Mercy Drives Worship

Romans 12:1 – “I appeal to you therefore, brothers, by the mercies of God, to present your bodies as a living sacrifice, holy and acceptable to God, which is your spiritual worship.”

In what many regard as the Magnum Opus of the Apostle Paul, the book of Romans contains one case after another as Paul unpacks the devastation of human sin and the grace of God in the gospel of Christ. For 11 chapters, Paul has revealed the nature of salvation by grace alone through faith alone in Christ alone ending in the last verses of chapter 11 exploding in praise to the acknowledgment that it is all to God’s glory alone. In chapter 12 Paul makes a statement about the life of the believer based on the character of God so explicitly revealed in the gospel he has so intricately explained. The believer is motivated by the mercy of God to live a life of unrelenting worship. In the fuller gospel context of the entire book of Romans, 12:1 seems to succinctly outline the only proper response to the limitless mercies of God – a living sacrifice of holy, acceptable worship.
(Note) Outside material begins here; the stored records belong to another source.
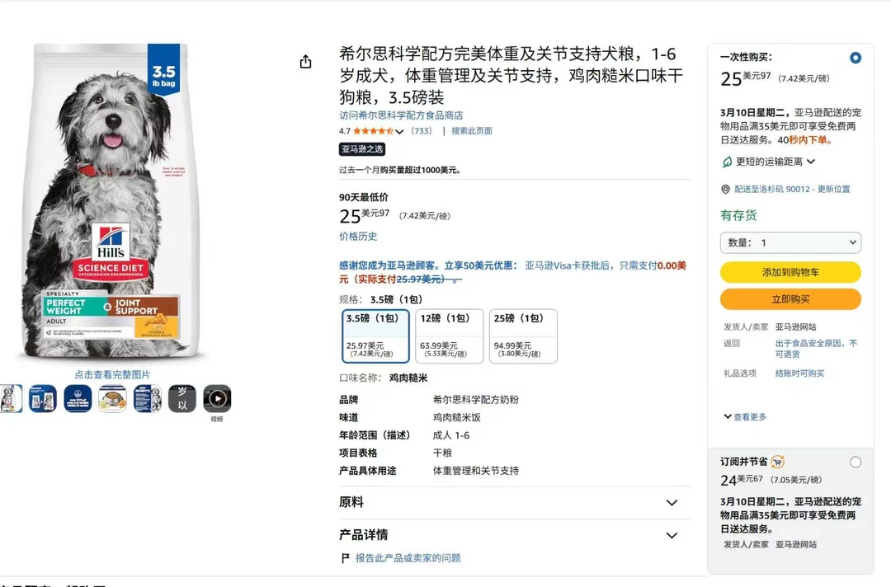Open the 价格历史 price history link

358,236
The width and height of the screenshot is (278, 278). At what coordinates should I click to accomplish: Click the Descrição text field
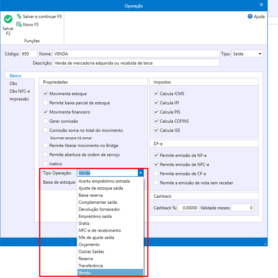coord(136,63)
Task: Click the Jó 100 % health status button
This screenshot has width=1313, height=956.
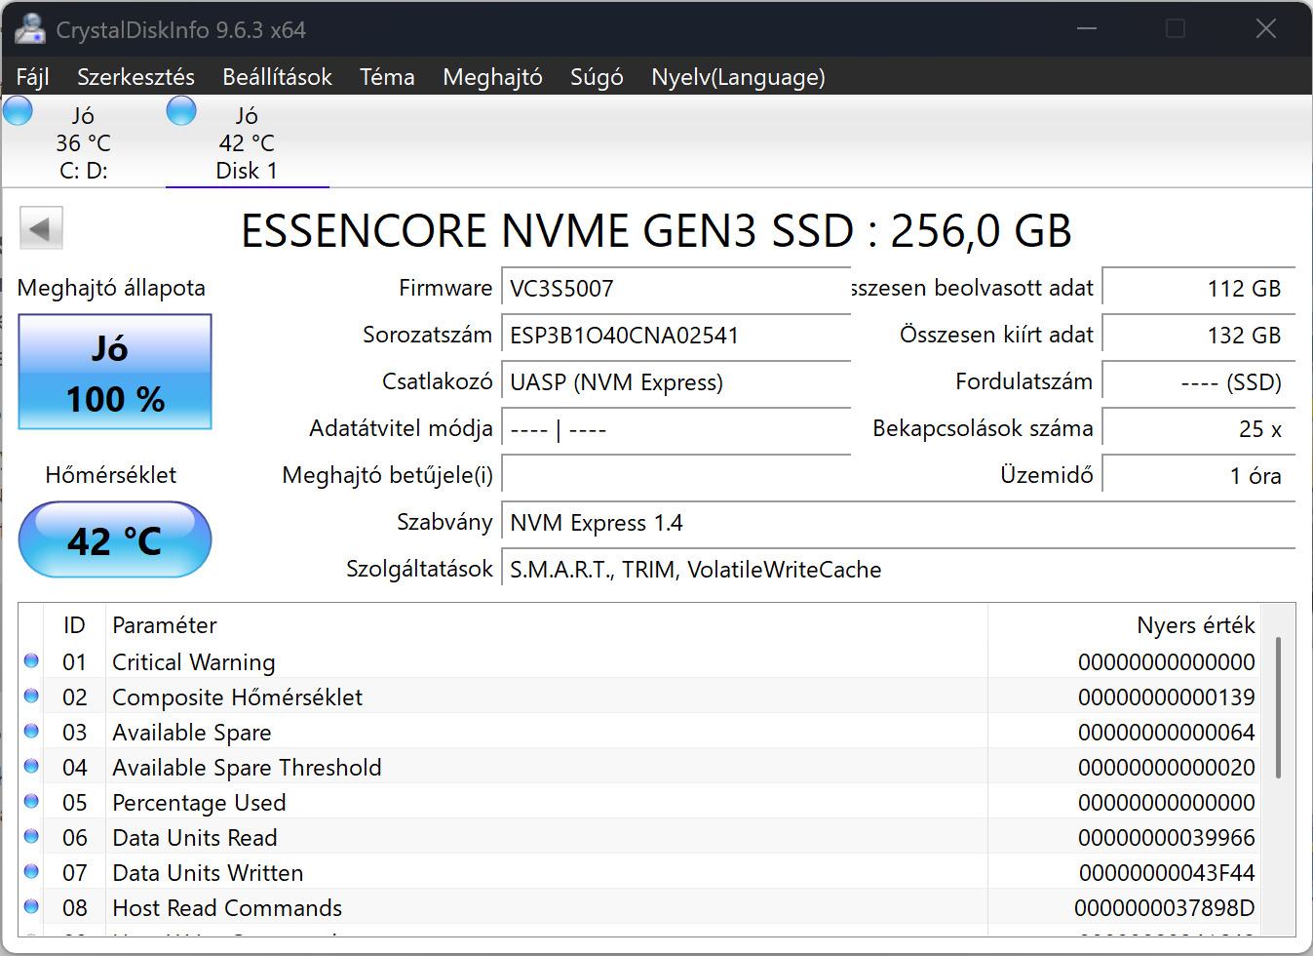Action: coord(115,373)
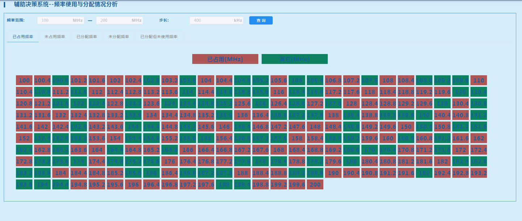Switch to the 未占用频率 tab

tap(55, 37)
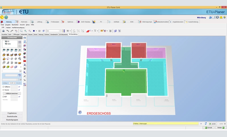Click the Hüllfläche berechnen button
The width and height of the screenshot is (227, 137).
tap(12, 93)
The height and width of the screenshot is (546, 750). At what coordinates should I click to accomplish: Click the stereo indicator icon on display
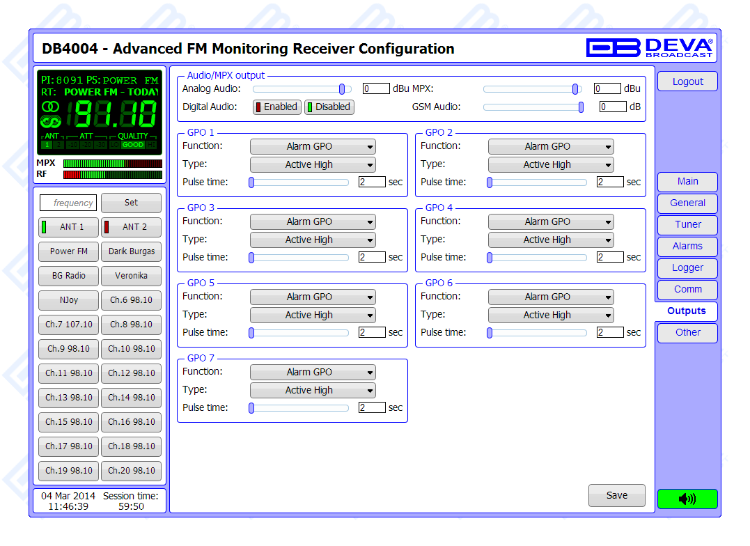pos(50,107)
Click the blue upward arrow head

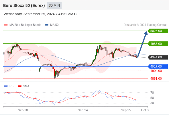[x=146, y=33]
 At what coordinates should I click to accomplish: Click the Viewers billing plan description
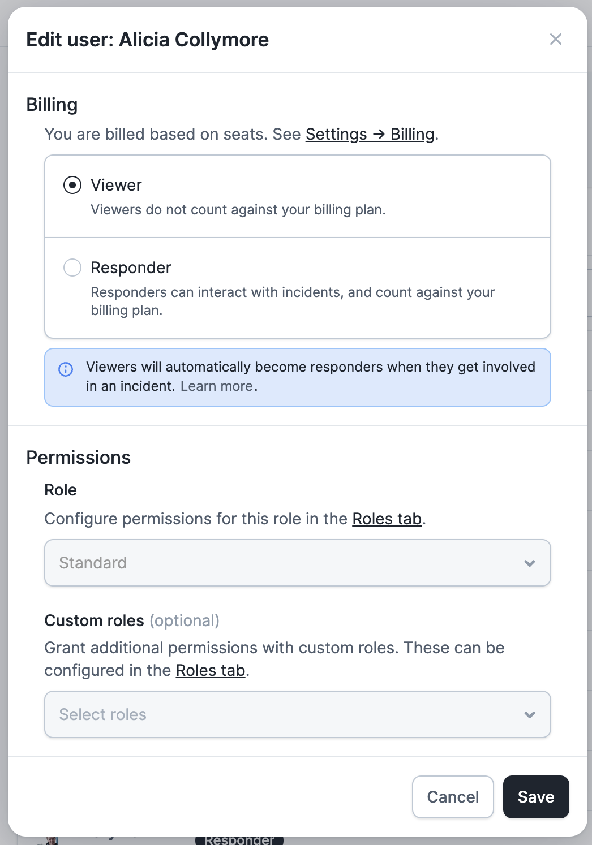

The moment Paul uses the word, “sacrifice,” we immediately think of the altar of the temple and animals being slain in hope of atonement for sin. Paul can’t mean that we are going to sacrifice our own bodies as an atoning sacrifice because this is what he has spent eleven chapters explaining that Christ has already fully and finally done. The atoning work of Christ as substitution for our sin is the richest and most glorious aspect of God’s mercy toward us. He alone is our atoning sacrifice. What Paul is saying is that because of God’s mercy, most profoundly displayed in the atoning work of the cross, everything we are and have belong to him. He paid for it. Our lives are completely for him. In Christ we have been made alive to worship God. This is the purpose he originally had for us before Genesis 3 took humanity into a devastating tailspin.

As we think of being a sacrifice, we do consider the mediating work of the temple, but for us it is different. For the Old Covenant believer, the temple was where mediating sacrifice was done and where God was present in acceptance. It was through the temple that the Old Covenant believer could worship God and present total adoration and allegiance to our Creator. In the New Covenant, Christ has fulfilled the temple, atoned for sin, and in him we have direct access to the Father. We become a temple of the Holy Spirit. We are a temple of worship, and that worship is to be based on our new life given to him in sacrifice because of Christ’s sacrifice. It is based on God’s mercy. 

We who were once deemed utterly unholy, displeasing and unacceptable to God, by God’s mercy can now live in a completely opposite manner. We who were once unable to express any kind of acceptable worship have become temples of worship. Because of God’s mercy, worship has become our identity. It’s who we are, and therefore, how we are to live.